A FIREBOMB THAT destroyed the newsroom of the Cincinnati Herald could not keep the black-oriented weekly silent.
The Herald managed to publish its April 2 edition despite the firebombing at 3 a.m. March 28.
It has continued to publish since.
"We were very, very fortunate that the part of the building that the firebomb hit was far away from the production area," Herald publisher William Spillers Jr. said in a telephone interview from his damaged office.
"Our biggest problem, as you can imagine, is office space," he said. "As a matter of fact, I'm sitting in my office now, but I can't stay too long because the smoke gets to me."
Cincinnati arson investigators said someone threw a plastic bottle, filled with gasoline and ignited, into the second floor of the building in the city's Walnut Hills neighborhood.
An early possibility that investigators found fingerprints at the scene apparently turned up nothing, Spillers said.

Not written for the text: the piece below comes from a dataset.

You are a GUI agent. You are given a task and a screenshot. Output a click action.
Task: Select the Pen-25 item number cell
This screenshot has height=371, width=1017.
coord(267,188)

"If they've made any progress, I don't know of it," he said.
However, Spillers and many Herald journalists believe that the firebombing was linked to a controversial article in the March 26 edition by a local African history doctoral student.
Michael Burks' article "Blacks and Islam" argued that there is no racial reason for blacks to identify with Islam, which he called an "Arab religion."

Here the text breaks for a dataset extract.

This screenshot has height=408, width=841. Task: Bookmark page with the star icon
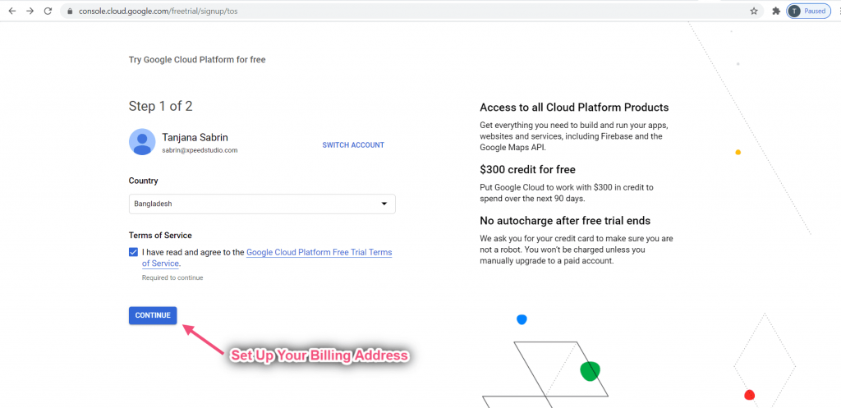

Burks further wrote that Arab Muslims wreaked destruction on black Africans during a seventh century invasion, massacring and enslaving.

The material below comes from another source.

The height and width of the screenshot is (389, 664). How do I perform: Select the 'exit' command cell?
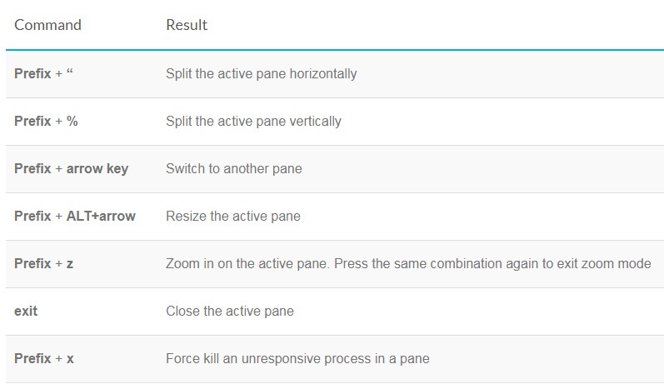coord(26,311)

The day before the firebombing, a man called the newspaper several times with death threats against Burks and the paper.
"Unfortunately, I'm beginning to believe I'm a victim of someone who didn't like [Burks]," Spillers said.
Nevertheless, Burks will be back in the paper soon, Spillers said. "Nobody is going to tell me who is going to write in the paper and who is not.
"I'm not really crazy about his writing," the publisher added, "but he's going to get a better shot from me after this thing."
U.S. Rep. David Mann (D-Ohio) toured the damaged newsroom after the fire and in a letter later urged U.S. Attorney General Janet Reno to launch a federal investigation of the firebombing as a hate crime.
A Cincinnati Enquirer story by John Hopkins noted that the firebombing is the most extreme attack on a newspaper in the Queen City since a mob dismantled the press of the abolitionist newspaper the Philanthropist July 12, 1836.
The family-owned Herald, which was founded in 1954, is Cincinnati's only black-oriented weekly. It has a circulation of about 25,000.